El procedimiento inicia con una visita domiciliaria respaldada por una orden de visita, en la que el SAT expone por qué presume que la empresa emite CFDI falsos. Desde ese momento, la autoridad puede suspender los certificados de sello digital de la empresa, dejándola sin posibilidad de facturar mientras se desarrolla la revisión. Durante la visita, el SAT podrá tomar fotografías y grabar audio o video para documentar lo observado. 

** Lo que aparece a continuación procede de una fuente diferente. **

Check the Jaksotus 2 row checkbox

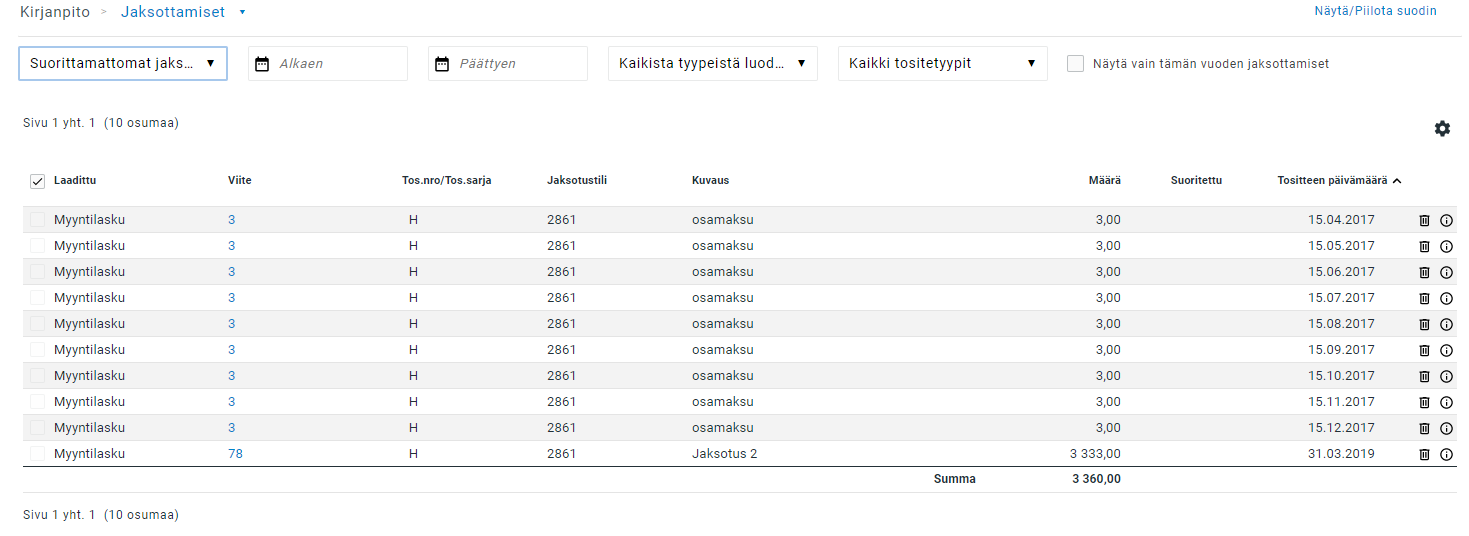[x=37, y=454]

Si el SAT no localiza a la empresa (ejemplo, por domicilio inexistente, cerrado o negativa de atender), puede notificar la orden por buzón tributario o estrados y regresar tres días después. Si aun así, no se logra practicar la visita, la autoridad podría emitir una resolución final confirmando la emisión de CFDI falsos. Si el SAT localiza a la empresa, ésta tendrá cinco días para presentar pruebas después de que se realice la visita y se levante el acta. Posteriormente, el SAT contará con 15 días para emitir la resolución final en la que determine si el contribuyente emite CFDI falsos. En términos prácticos, se trata de una auditoría “exprés” porque todo debe resolverse en un máximo de 24 días hábiles (podría ser en un menor plazo).

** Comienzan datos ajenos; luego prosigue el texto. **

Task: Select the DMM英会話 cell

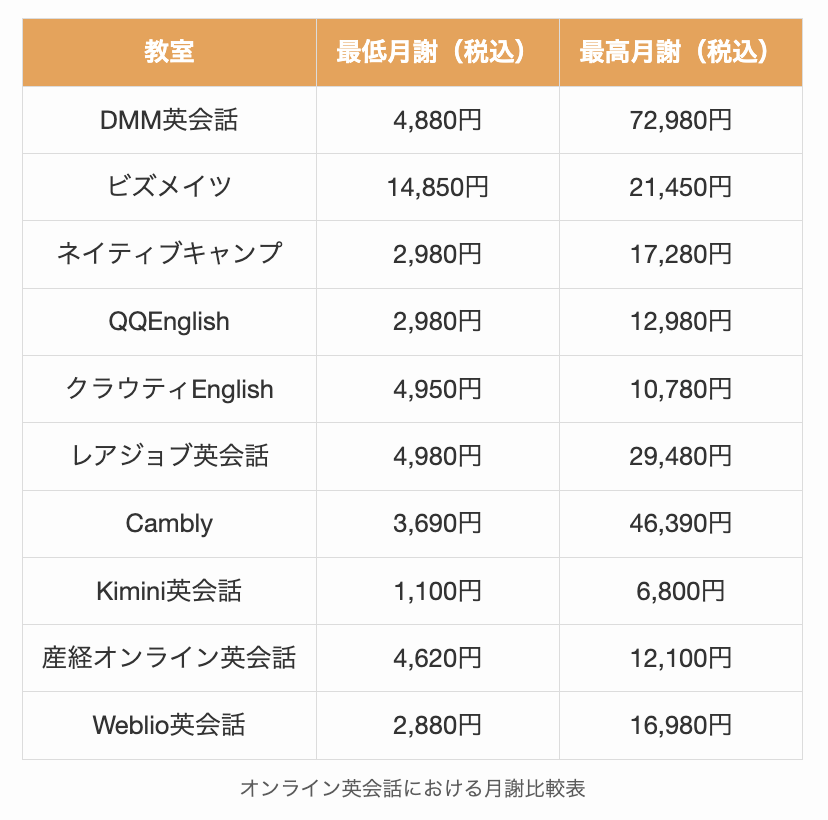Action: [x=169, y=120]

Lo que más importa para las empresas: el efecto en los receptores

Lo más relevante para la comunidad empresarial viene después. Si el SAT concluye que una empresa emitió CFDI falsos, procederá a publicarla en el portal del SAT y en el Diario Oficial de la Federación. A partir de esa publicación, quienes hayan recibido facturas de ese proveedor tendrán 30 días para corregirse (presentar declaraciones complementarias y pagar lo que corresponda). De no hacerlo, se exponen a la restricción de sus sellos digitales, con el riesgo operativo que implica no poder facturar ventas o ingresos.

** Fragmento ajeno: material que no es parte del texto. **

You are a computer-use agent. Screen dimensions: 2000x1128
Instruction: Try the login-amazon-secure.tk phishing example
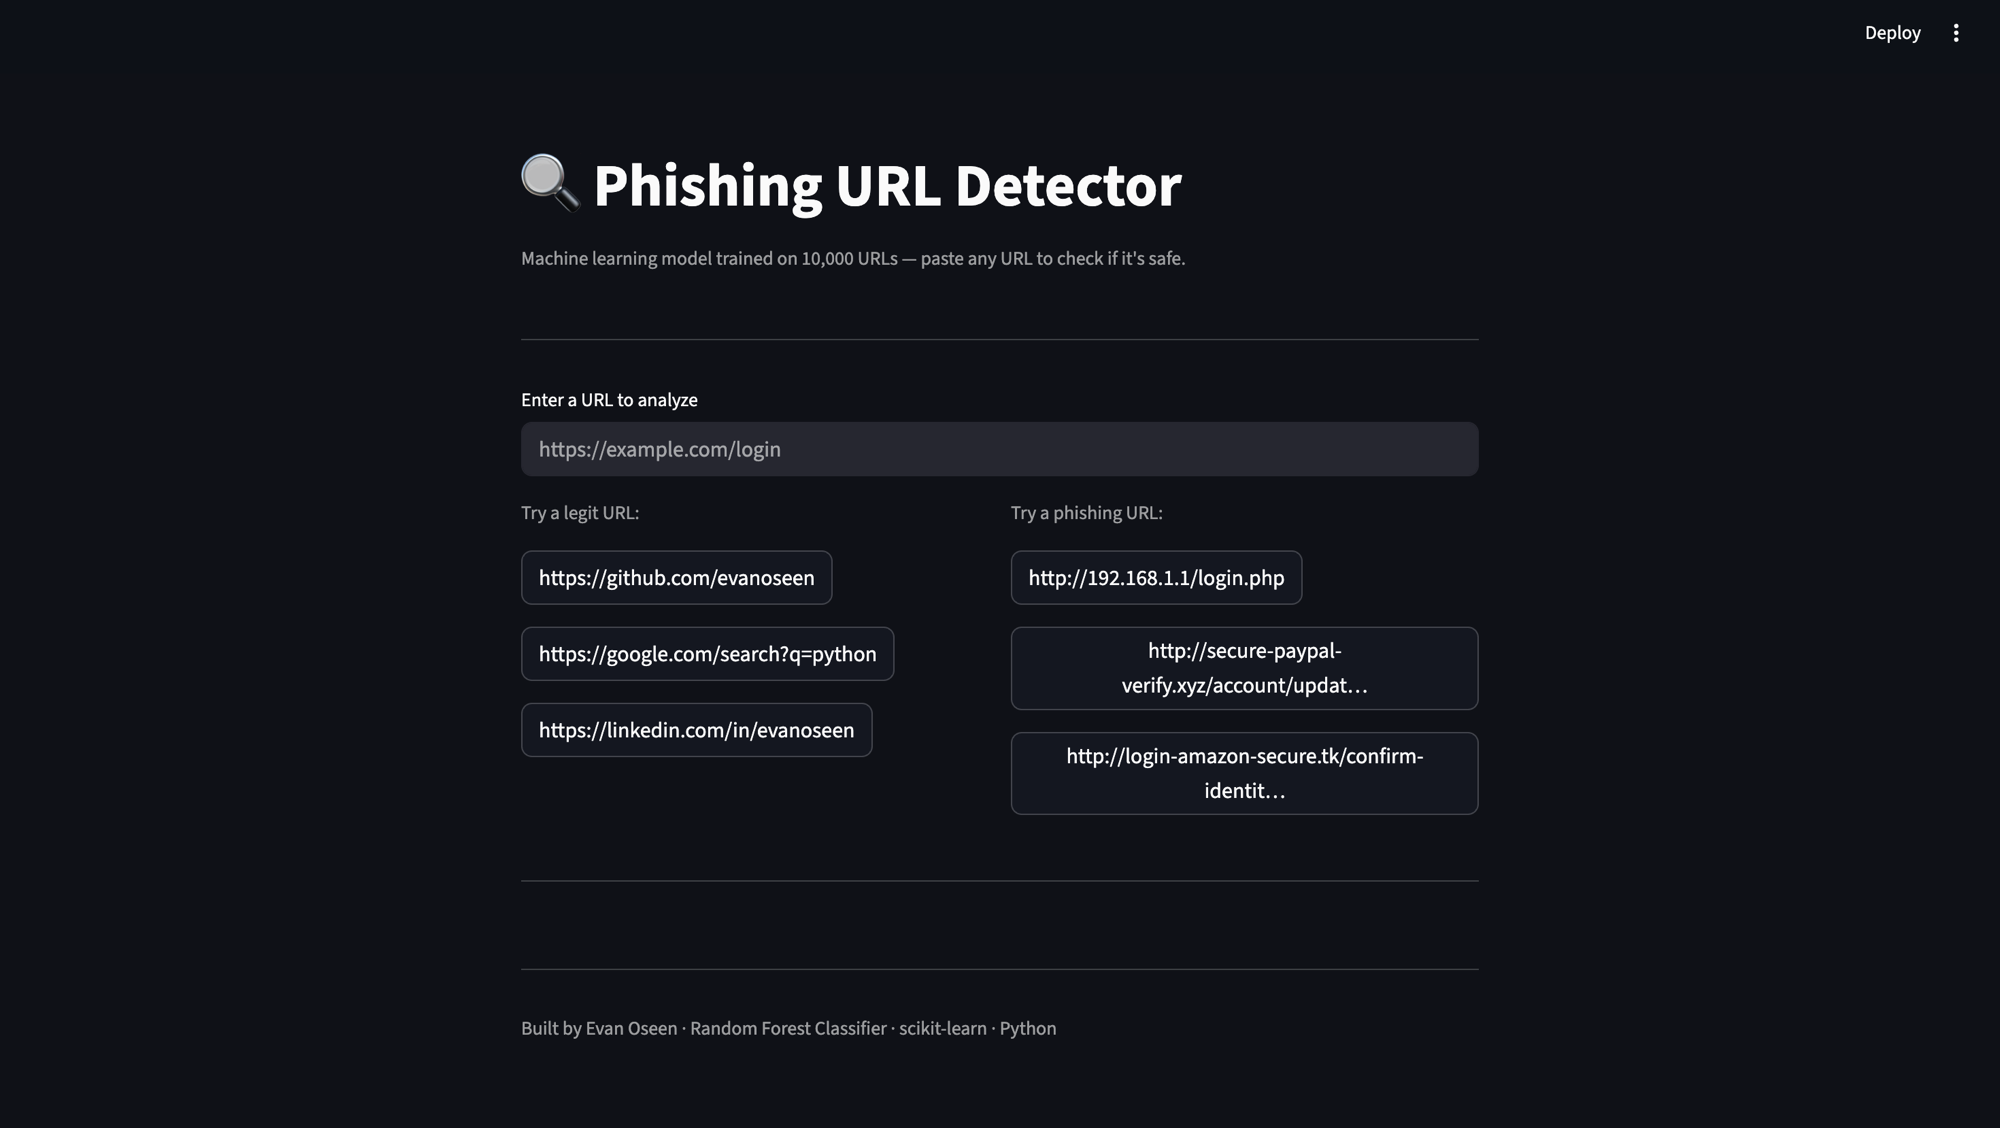pos(1244,773)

¿Qué acciones conviene tomar desde hoy?

  1. Monitorear las listas del SAT de forma constante. Idealmente, con apoyo de herramientas automatizadas o proveedores de software que alerten cambios (es probable que surjan estas opciones conforme el SAT comience con las publicaciones).
  2. No regularizar “en automático”. Antes de presentar complementarias, es recomendable consultar a un especialista, porque una corrección precipitada puede interpretarse como aceptación de que se dieron efectos fiscales a comprobantes que simulan operaciones.
  3. Si el proveedor publicado sí prestó un servicio real o vendió un producto real, buscar asesoría inmediata para definir la mejor estrategia de defensa. Este punto será crucial para muchos, pues la reforma ignora la existencia de “factureras híbridas”: empresas que, aun realizando operaciones auténticas, también incurren en la emisión de CFDI falsos.
  4. Tener presente que los delitos relacionados con dar efectos fiscales a CFDI falsos contemplan penas de prisión de 2 a 9 años, lo que vuelve indispensable actuar con orden, evidencia y asesoría.

En 2026, la prevención y el control de proveedores será tan importante como la contabilidad misma. Prepararse desde ahora puede evitar interrupciones operativas, costos inesperados y riesgos legales.